# Single demasoni?



## lilcountrygal (Dec 27, 2011)

I'm kicking around the stock list for my 125 and I always find myself coming back to the demasoni. I absolutely love the color/look of them. But, I really truly dont want the hassle of the massacre a group of them bring.

I know for my 125 stock will be: blueberry zebras, c. moorii, Williamsi north. Those are all 3 definites. The rest of my stock list will depend on timing and whats available. A single (?) Marmalade is a possibility too (heard they were very aggressive during spawning, mostly to each other).

I hate throwing in a bunch of "singles", but I truly want the coloration of a demasoni. Would it be possible to add just one? Or is there another more peaceful fish that looks like a demasoni that I wouldnt need to tear apart hundreds of pounds of rockwork to get sick/dead/bullys out of the tank on a dailiy basis?


----------



## JAyliffe (Feb 29, 2012)

There's a 'Giant' Demasoni, Metriaclima sp. Dolphin (Ndonga) http://www.cichlid-forum.com/profiles/s ... hp?id=2605 Looks a bit like a Demasoni, listed as mildly aggressive. Someone had a thread here last week checking them out when his LFS was selling them


----------



## DJRansome (Oct 29, 2005)

As long as you don't save fry and you have enough females of other species to accomodate the singles, they are fine.


----------



## Super Turtleman (May 21, 2007)

I think a lone dem should be fine. Or you could add a male Saulosi (or even better, a group). Not the same style of blue and black but still blue and black with yellow females.


----------



## lilcountrygal (Dec 27, 2011)

Thanks for the suggestion Turtleman, but I'm not interested in the saulosi tho.



DJRansome said:


> As long as you don't save fry and you have enough females of other species to accomodate the singles, they are fine.


Thats the thing.. I dont "save" fry, but I dont want to worry about what I'm going to do with them either. I refuse to cull just because of hybridization, but I also wont give fry away or return to LFS if I'm not 100% sure of the lineage. Any other fish that look similar to demasoni that wont massacre each other in my 125?


----------



## GTZ (Apr 21, 2010)

Just get a group of Demasoni








But seriously, if you don't want them, I'd get a group of Pseudotropheus cyaneorhabdos (maingano) instead.


----------



## lilcountrygal (Dec 27, 2011)

Yeah, I took the leap. Went out today in search of female Callanois and saw a little demasoni swimming in the adjacent tank. Devil on my shoulder made me get him. If he doesnt work out, I'll take him back or figure something out.

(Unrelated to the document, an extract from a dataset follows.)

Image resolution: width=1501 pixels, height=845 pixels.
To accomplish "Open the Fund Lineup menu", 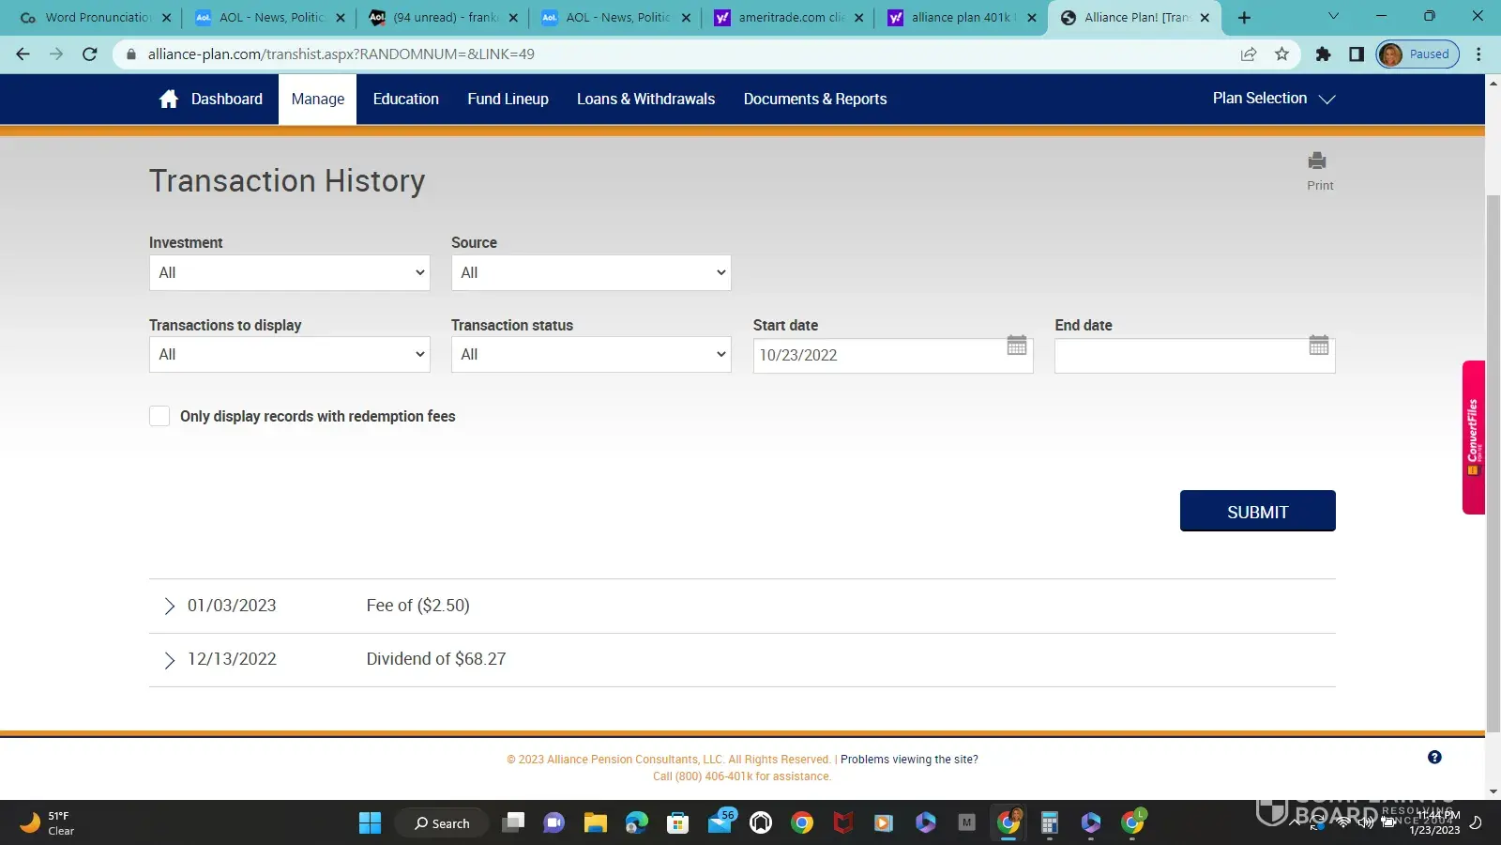I will 508,100.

Right now, he's a tiny little guy... Im more worried about the bigger fish eating him 

I hate that devil that rides on my shoulder in fish stores picking out fish that I had no intention of buying when I walked in. 8)


----------



## cantrell00 (Oct 30, 2010)

I have single male in my 180 and he does fine with tank mates that are significantly bigger than he is. They don't take anything off of anyone... That is for certain..


----------



## lilcountrygal (Dec 27, 2011)

I think he'll be good. He's been out swimming for an hour now and no one seems to bother him even tho they are three times his size. He's gorgeous.... one of my tank favorites, for now. (until he goes Freddy Kruger on his neighbors)


----------



## k7gixxerguy (Jan 12, 2012)

lilcountrygal said:


> I think he'll be good. He's been out swimming for an hour now and no one seems to bother him even tho they are three times his size. He's gorgeous.... one of my tank favorites, for now. (until he goes Freddy Kruger on his neighbors)

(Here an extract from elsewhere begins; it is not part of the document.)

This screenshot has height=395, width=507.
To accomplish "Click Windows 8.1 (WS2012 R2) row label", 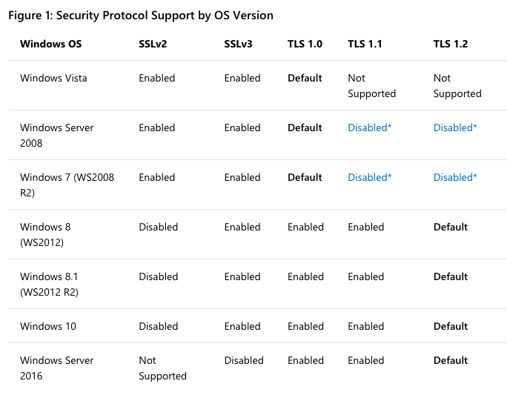I will pos(49,284).
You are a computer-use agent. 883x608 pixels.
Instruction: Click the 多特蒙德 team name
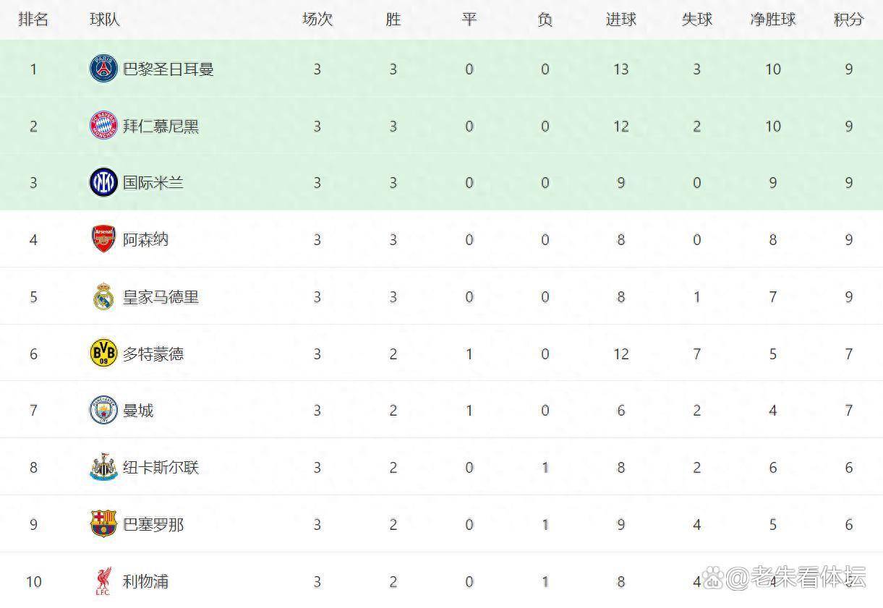[x=153, y=354]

Glad you decided to try him out. Ironically, it was probably in my tank two months ago. There were only a couple real small ones at the shop when I traded them back in.


----------



## lilcountrygal (Dec 27, 2011)

I think there were only two or so swimming in the tank when I got them. I tried to get the one with the most blue. Talking with the guy, he says the fish he hates netting the most are cichlids because of how fast they are. I truly felt sorry for him trying to catch this little guy lol.

Not sure if they gave you store credit for him, but I paid $9.99 for him. He's a cutie tho. I thought once I dropped him in the tank, he'd be lost for weeks for fear of the bigger fish. He swims around that tank like he owns it. I love his personality!


----------



## k7gixxerguy (Jan 12, 2012)

lilcountrygal said:


> I think there were only two or so swimming in the tank when I got them. I tried to get the one with the most blue. Talking with the guy, he says the fish he hates netting the most are cichlids because of how fast they are. I truly felt sorry for him trying to catch this little guy lol.
> 
> Not sure if they gave you store credit for him, but I paid $9.99 for him. He's a cutie tho. I thought once I dropped him in the tank, he'd be lost for weeks for fear of the bigger fish. He swims around that tank like he owns it. I love his personality!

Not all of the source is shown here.